“想。”杜北生极认真的点了点头。哪怕结局是死, 他也不愿意一直在开田境原地不动。那只会让他离白得得越来越远。

“好, 这件事咱们得回得一宗才好进行。”白得得道,这意思就是他们一行人要打道回府了。

南草急了, “主人, 咱们都走到这儿了,你不想去罪恶城开开眼界啊?”

“罪恶城?”白得得重复了一遍,这名字她当然听过, 简直是大名鼎鼎, 如雷贯耳,和不夜城并列东荒域三大城之一,且据说实力比不夜城只强不弱。

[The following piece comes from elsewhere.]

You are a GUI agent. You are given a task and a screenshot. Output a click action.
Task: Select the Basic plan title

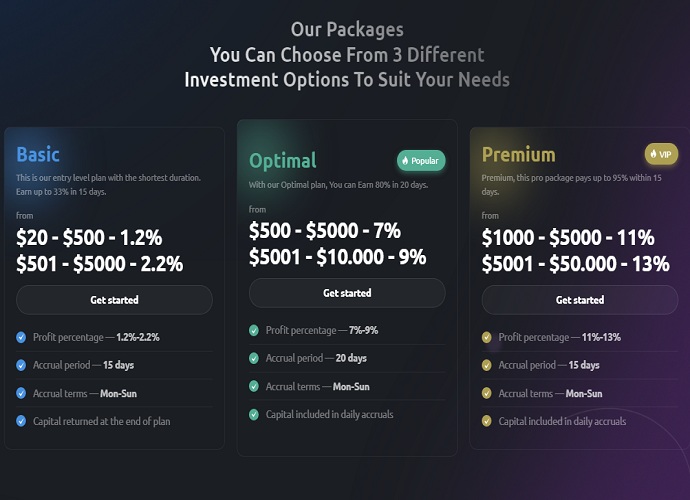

罪恶城原名宿玉城,后来因为山高皇帝远, 东边的大宗势力不太容易深入瀚海南端, 而渐渐成了各亡命之徒的归乡, 这些人皆是穷凶极恶之辈,到了宿玉城也是无法无天, 以至于宿玉城渐渐有了罪恶城的名声, 反而本命渐渐被人遗忘。

“你怎么想着要去罪恶城啊?”白得得问。

南草道:“在我那个时候,罪恶城就大名鼎鼎了, 像我这样的小人物根本没有资格申请入城避难的资格。”入罪恶城容易, 但是入罪恶城避难却是需要得到罪恶城某股势力的庇护, 南草还没那个本事。“所以我这不是好奇嘛,再说这儿离罪恶城也没多远了。”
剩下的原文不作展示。